No creo que sea casual que Julián Rodríguez termine el prólogo de este libro, las Palabras preliminares, hablando de la fe. De la palabra, “fe”. Y que ofrezca el curioso dato de que Corominas haya demostrado que, desde 1140 la palabra nunca haya cambiado, que haya perdurado casi mil años del mismo modo, inmutable. Parece ser que significaba confianza, promesa y crédito. A mí son tres palabras que me vienen asociadas a la mujer, no sé por qué, pero me sucede. Y con las otras dos que él cita: vida y dignidad. Hay un algo en la mujer que la hace ser siempre digna. Uno se imagina a un hombre haciendo actos indignos, pero le cuesta más imaginarse a una mujer. Los hombres nos matamos más, y hay más hombres en las cárceles, y aunque eso sea sólo una verdad estadística –y por eso mismo seguramente será falsa- no puede uno evitar ver en eso una evidencia.

> _Instrucciones_
¿Desde qué año, según el pasaje citado, la palabra «fe» no ha cambiado, de acuerdo con lo que demostró Corominas? Las líneas que vienen después son un material independiente del pasaje.

> _Datos recopilados_

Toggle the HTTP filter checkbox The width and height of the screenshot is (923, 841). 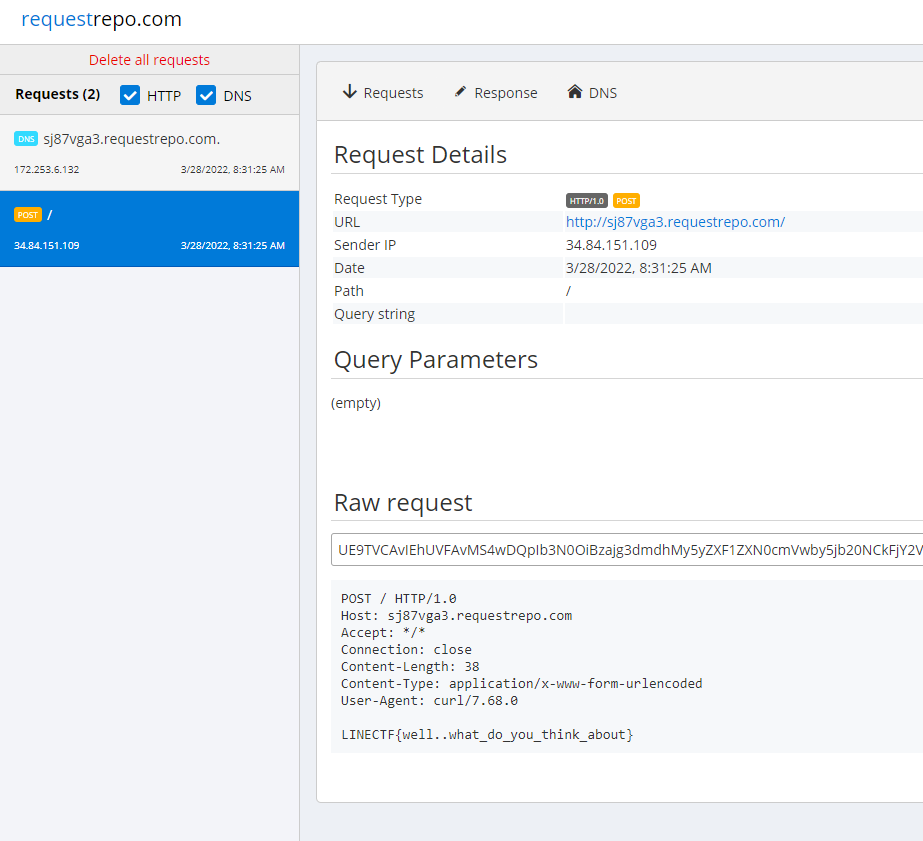tap(130, 95)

> _Ejercicio resuelto_
Desde 1140.